Meathane leakage can occur during production, transportation and distribution of oil and gas
Methane update reveals that reduced demand for oil and gas during the pandemic’s shutdown of industry and travel saw methane emissions drop 10 per cent in 2020
The International Energy Agency (IEA) has urged the oil and gas sector to step up efforts to tackle methane emissions as it gears up for a recovery that could see production return to pre-pandemic levels.
Figures published this morning reveal the oil and gas sector emitted 70 million tonnes of methane emissions in 2020, a figure that is broadly equivalent to the amount of energy-related CO2 emissions produced by the European Union but represents a 10 per cent drop from 2019 levels.
Leading oil majors have taken steps to reduce methane emissions in recent years, with the Oil and Gas Climate Initiative group of oil and gas giants reporting late last year that they had collectively cut methane emissions 22 per cent since 2017. Companies have also touted sizeable new investment programmes to detect and fix methane leaks. However, the new IEA analysis indicates that a large part of the fall in emissions recorded in 2020 was simply a result of oil and gas firms producing less as they reduced their output in response to the pandemic.
As such IEA executive director Dr Fatih Birol has called on the oil and gas sector to step up efforts to prevent emissions from rising again, thus ensuring 2019 becomes the all-time peak for the sector’s methane emissions.
“The task now for the oil and gas industry is to make sure that there is no resurgence in methane emissions, even as the world recovers,and that 2019 becomes their historic peak,” Dr Birol said. “There is no good reason to allow these harmful leaks to continue, and there is every reason for responsible operators to ensure that they are addressed.”

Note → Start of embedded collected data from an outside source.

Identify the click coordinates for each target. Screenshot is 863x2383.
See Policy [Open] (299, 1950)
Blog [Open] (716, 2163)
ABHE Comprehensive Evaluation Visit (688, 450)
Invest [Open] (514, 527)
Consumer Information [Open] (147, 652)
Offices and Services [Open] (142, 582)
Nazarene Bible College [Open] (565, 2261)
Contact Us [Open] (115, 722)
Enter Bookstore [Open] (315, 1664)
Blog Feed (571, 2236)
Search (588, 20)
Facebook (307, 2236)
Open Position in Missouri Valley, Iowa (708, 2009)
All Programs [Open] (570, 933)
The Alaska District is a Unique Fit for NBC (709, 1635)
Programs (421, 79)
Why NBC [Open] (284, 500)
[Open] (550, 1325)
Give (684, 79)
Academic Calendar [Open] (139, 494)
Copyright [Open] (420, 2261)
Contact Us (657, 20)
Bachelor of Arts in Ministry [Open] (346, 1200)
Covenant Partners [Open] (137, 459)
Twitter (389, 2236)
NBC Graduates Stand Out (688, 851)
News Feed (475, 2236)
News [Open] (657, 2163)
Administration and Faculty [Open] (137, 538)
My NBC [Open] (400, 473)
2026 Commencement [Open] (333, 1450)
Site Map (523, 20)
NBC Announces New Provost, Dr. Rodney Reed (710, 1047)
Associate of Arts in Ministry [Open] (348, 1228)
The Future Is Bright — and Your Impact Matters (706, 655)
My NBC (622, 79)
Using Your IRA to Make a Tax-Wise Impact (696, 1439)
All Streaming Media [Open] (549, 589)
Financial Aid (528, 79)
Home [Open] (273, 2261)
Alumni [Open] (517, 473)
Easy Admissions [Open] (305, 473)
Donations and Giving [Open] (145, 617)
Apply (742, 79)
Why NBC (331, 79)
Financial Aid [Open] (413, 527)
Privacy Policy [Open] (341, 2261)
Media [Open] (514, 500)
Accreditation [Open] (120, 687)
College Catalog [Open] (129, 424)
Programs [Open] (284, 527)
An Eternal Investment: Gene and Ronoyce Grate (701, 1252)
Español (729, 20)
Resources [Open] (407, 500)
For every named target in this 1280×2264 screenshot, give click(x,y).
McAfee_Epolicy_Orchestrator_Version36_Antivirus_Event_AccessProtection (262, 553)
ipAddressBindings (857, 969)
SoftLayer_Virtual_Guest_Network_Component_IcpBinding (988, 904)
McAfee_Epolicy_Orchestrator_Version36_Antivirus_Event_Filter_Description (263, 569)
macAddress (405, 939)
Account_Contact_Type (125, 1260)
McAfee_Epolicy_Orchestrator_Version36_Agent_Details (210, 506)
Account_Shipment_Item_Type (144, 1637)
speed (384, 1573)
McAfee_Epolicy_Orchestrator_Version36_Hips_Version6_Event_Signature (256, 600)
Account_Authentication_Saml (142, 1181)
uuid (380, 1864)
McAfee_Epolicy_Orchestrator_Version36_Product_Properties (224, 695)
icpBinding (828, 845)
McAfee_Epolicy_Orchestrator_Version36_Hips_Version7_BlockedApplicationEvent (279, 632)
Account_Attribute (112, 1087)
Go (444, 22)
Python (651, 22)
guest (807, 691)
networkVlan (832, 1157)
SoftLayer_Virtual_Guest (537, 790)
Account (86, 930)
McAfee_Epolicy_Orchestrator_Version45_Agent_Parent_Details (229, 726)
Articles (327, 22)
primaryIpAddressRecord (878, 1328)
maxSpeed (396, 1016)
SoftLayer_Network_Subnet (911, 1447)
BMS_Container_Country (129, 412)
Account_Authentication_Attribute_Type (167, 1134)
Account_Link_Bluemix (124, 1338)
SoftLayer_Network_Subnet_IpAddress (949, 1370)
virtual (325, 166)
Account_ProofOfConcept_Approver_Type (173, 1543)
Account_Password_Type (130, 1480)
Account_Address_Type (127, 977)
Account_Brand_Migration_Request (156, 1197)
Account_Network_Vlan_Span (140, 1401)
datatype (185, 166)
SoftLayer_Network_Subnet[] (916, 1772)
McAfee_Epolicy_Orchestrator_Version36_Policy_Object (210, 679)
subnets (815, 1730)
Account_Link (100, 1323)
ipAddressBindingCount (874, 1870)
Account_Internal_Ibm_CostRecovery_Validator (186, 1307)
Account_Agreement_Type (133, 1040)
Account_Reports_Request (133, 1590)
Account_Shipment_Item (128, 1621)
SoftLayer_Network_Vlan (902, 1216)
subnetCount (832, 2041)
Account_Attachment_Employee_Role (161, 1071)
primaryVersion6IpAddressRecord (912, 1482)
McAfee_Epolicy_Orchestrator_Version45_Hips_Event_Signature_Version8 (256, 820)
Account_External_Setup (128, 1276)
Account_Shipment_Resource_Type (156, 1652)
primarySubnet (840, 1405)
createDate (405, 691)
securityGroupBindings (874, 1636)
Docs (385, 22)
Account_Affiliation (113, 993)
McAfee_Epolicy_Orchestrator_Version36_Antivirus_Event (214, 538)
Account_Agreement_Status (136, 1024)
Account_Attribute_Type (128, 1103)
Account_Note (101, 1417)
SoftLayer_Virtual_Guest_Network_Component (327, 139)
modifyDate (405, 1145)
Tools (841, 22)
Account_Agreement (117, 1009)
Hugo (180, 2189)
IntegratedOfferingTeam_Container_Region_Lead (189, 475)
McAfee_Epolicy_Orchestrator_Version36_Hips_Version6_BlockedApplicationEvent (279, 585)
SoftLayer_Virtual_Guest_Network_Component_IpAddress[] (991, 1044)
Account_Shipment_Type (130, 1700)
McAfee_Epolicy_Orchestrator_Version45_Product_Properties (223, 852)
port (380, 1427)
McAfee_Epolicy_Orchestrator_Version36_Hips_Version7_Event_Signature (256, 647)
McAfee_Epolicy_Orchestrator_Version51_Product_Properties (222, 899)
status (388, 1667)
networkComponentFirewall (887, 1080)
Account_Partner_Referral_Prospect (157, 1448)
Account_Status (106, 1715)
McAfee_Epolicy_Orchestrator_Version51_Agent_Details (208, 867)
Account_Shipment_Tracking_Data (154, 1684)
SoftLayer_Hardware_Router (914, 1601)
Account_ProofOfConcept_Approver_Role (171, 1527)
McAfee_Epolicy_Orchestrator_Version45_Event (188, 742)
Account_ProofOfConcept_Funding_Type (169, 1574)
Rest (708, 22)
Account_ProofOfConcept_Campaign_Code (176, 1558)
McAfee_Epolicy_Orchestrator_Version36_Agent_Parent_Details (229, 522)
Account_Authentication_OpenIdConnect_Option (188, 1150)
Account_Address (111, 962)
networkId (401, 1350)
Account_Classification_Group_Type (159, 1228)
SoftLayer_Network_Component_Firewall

Oil and gas companies have a financial incentive to reduce their methane emissions, the IEA’s update emphasises, given the gas is a key component in the production of natural gas and leakage results in less of the fossil fuel being brought to market.
IEA figures published today suggest that in 2020 the oil and gas industry was responsible for roughly 12 per cent of global emissions of methane, a greenhouse gas that is much more potent than carbon dioxide and as such is a major contributor to global warming. Human activity is responsible for roughly 60 per cent of the 570 million tonnes of global methane emissions produced on average every year, with the energy sector following closely behind agriculture as the largest source of anthropogenic emissions, according to the update.
But despite technical solutions to fix methane leaks at production sites and along distribution pipelines being proven, widely available, and cost-effective, the oil and gas sector still faces a significant methane leakage problem.
As such Birol emphasised that governments had a role to play in pushing oil and gas companies to move faster to reduce their methane leakage. “We believe that industry must act visibly and quickly,” he said. “But there is also a strong role for government policies; to incentivise early action by companies, push for transparency and improvements in performance, and support innovation in getting results.”
He urged political and business leaders to introduce new targets for methane emissions, alongside existing carbon goals, in the run up to the vital COP26 climate conference, which is set to be co-hosted by the UK this autumn in Glasgow.
“In this crucial year for climate action leading up to COP26 in Glasgow in November, this is the moment for governments to raise ambitions not only on CO2 but also on methane,” Birol said.
The IEA’s Paris-aligned ‘sustainable development scenario’ calculates global methane emissions must drop by 70 per cent by the end of the decade on if the world is to meet its climate goals.